BRUXELLES- L'Unione europea avvia mercoledì il suo centro operativo nel settore della difesa. Una sorta di Stato maggiore civile-militare ridotto con il quale potrà condurre operazioni autonome, senza dovere ricorrere alla Nato.
La nascita del centro, che sarà inaugurato dal rappresentante della politica estera e di sicurezza comune Javier Solana, in margine all'esercitazione militare "Milex 07", è la conseguenza di una proposta fatta da Francia, Germania, Belgio e Lussemburgo, tutti e quattro contrari all'intervento militare Usa in Iraq, in un mini vertice a quattro, nel marzo del 2003 a Bruxelles.
Il centro operazionale, che si avvarrà di una trentina di persone, si integrerà nello Stato maggiore militare della Ue (Umue), che può contare su 135 militari orientati sulla "pianificazione strategica".

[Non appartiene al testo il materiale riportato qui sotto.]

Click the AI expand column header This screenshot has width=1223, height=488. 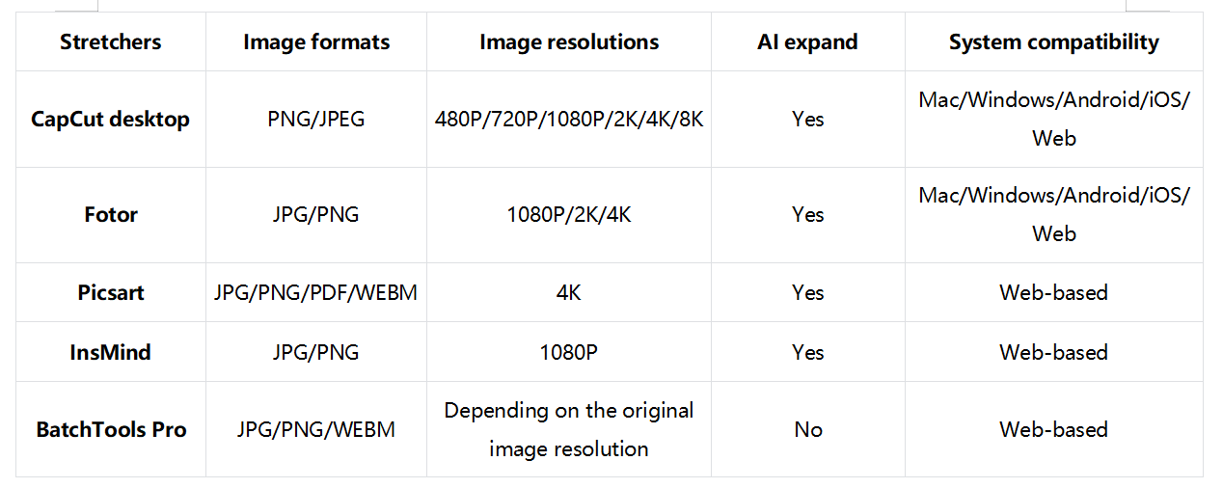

La struttura, che fa parte dell'Obiettivo globale 2010, fissato per la difesa europea da 26 Stati membri della Ue (la Danimarca può contare su un'esenzione), sarà una sorta di embrione di quartiere generale che potrebbe diventare centro di condotta operazionale qualora la Ue decidesse di lanciare operazioni autonome, senza ricorrere all'Alleanza Atlantica.

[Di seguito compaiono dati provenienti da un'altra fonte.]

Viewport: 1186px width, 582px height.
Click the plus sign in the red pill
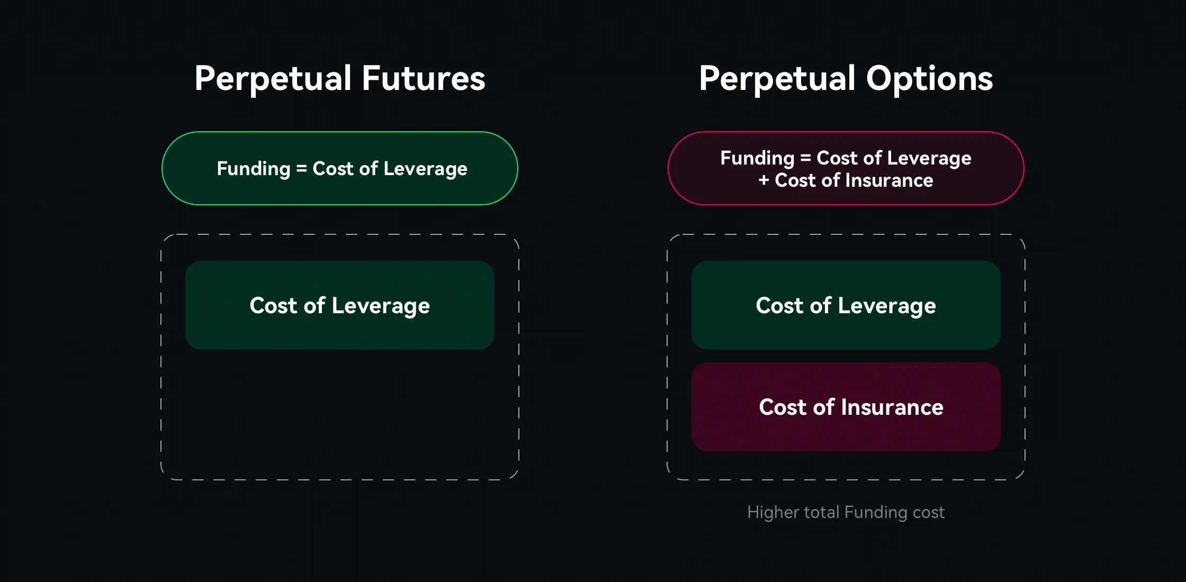[x=763, y=180]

Dopo mesi di negoziati, al vertice Ue del dicembre 2003, i capi di Stato e di governo si sono trovati d'accordo nel creare un quartier generale da cui dirigere le future operazioni militari europee.
Leggevo e pensavo: "Mah! mi sembra così strano... ci dev'essere qualcosa sotto" ...e infatti sotto...
Ma mesi di pressioni esercitate dagli Usa soprattutto attraverso la Gran Bretagna hanno fatto restringere i piani originari di Francia e Germania ad una "cellula di pianificazione" con molti limiti di impiego.